Plasma concentration of B-cell growth factors and immunoglobulins in HIV-1 infected children at different disease stages of disease. (A–F) show levels of B lymphocyte stimulator (BLyS), IL-6, IL-4, IL-10, IgA, and IgG among 25 HIV-1 seronegative controls, 20 HIV-1-infected ART naive long-term non-progressors (LTNPs), 18 progressors pre-ART and 8 progressors post 6–12 months of ART. The p-values are based on Mann–Whitney U test among seronegative donors, LTNPs, progressors pre-ART. Wilcoxon signed rank test was used for paired analysis of progressors pre-ART and post 6–12 months of ART. The error bars indicate median values with interquartile range. *p ≤ 0.05, **p ≤ 0.01, ***p ≤ 0.001.

Figure 6

Heat-map analysis of ID₅₀ titers of plasma samples from HIV-1-infected children based on hierarchical clustering and transformed natural log data of ID₅₀ values. (A) shows comparison of ID₅₀ titers of 10 ART naive long-term non-progressors (LTNPs) and 18 progressors, and (B) shows comparison of ID₅₀ titers of 8 progressors pre-ART and post 6–12 months of ART against a panel of 11 virus strains. In the heat-map, each row shows the natural log ID₅₀ values for each plasma sample, while the columns display the viruses. Darker color represents better neutralizing activity.

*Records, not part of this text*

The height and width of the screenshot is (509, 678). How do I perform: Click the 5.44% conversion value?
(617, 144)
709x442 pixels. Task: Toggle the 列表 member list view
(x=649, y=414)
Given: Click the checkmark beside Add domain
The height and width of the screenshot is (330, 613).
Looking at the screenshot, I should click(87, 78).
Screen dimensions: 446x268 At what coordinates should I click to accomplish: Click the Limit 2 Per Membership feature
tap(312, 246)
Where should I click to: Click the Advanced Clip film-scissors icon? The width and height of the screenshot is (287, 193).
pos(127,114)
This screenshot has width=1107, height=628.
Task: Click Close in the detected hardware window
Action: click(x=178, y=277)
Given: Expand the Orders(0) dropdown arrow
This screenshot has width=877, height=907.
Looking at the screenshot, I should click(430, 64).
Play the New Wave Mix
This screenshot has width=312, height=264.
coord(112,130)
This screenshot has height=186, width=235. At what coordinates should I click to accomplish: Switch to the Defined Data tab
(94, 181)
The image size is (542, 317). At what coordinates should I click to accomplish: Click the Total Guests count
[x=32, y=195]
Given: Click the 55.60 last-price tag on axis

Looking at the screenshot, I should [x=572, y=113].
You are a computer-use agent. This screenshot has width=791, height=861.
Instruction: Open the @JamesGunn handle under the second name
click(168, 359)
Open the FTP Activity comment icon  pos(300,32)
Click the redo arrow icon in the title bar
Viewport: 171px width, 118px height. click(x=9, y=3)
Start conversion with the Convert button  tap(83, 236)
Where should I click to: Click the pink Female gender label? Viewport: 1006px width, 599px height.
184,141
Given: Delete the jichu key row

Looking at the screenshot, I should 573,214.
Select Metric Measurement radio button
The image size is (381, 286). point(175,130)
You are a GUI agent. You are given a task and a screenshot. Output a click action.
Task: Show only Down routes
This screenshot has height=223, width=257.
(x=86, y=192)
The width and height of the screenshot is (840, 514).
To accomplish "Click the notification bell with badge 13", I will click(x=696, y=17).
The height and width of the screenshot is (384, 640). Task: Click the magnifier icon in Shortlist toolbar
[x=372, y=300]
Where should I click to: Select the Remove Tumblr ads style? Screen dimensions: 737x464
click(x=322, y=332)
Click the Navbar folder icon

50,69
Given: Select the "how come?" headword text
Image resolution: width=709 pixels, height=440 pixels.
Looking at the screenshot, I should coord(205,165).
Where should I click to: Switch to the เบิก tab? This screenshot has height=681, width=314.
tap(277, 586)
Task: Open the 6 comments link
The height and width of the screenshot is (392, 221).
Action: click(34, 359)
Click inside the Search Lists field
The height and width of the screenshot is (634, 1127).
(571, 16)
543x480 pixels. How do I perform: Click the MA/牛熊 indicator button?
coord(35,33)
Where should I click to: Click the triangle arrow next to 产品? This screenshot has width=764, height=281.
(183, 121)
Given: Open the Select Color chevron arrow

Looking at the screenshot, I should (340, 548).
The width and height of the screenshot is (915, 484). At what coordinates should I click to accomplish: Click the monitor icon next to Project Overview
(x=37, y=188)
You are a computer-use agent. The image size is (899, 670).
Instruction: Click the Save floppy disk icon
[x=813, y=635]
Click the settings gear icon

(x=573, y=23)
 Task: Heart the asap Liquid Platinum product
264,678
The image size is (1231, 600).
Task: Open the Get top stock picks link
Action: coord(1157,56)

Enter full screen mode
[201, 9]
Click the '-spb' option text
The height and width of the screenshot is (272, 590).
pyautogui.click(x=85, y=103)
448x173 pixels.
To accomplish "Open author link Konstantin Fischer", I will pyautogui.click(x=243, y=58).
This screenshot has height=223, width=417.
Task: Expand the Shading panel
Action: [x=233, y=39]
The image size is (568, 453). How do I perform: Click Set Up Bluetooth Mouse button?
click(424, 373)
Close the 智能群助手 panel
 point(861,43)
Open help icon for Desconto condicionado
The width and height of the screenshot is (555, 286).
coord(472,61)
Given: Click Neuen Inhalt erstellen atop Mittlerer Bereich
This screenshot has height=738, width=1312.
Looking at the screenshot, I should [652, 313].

Alpha numerals given after the underscore along with the viruses indicate the tier of the virus.

Figure 7

Evaluation of neutralization potency and % of viruses neutralized. (A) shows the comparison of geometric mean titers (GMTs), and (B) shows the comparison of % of viruses neutralized with ID₅₀ ≥ 300 achieved amongst 10 ART naïve long-term non-progressors (LTNPs), 18 progressors pre-ART, and 8 progressors post 6–12 months of ART against a panel of 11 pseudoviruses. p-Values are based on Mann–Whitney U test among seronegative donors, LTNPs, progressors pre-ART, Wilcoxon signed rank test was used for paired analysis of progressors pre-ART and post 6–12 months ART. The error bars show the median with the interquartile range. *p ≤ 0.05, **p ≤ 0.01.

Figure 8

Association of HIV-1-specific neutralization response with B lymphocyte stimulator (BLyS). (A) shows correlation of plasma levels of BLyS with geometric mean titers (GMTs), and (B) shows correlation of plasma BLyS with % of viruses neutralized with ID₅₀ ≥ 300 against a panel of 11 pesudoviruses of different clades and tiers. Correlation coefficient (r) was calculated using spearman rank correlation, for graphical representation x-axis, y-axis was converted to log scales.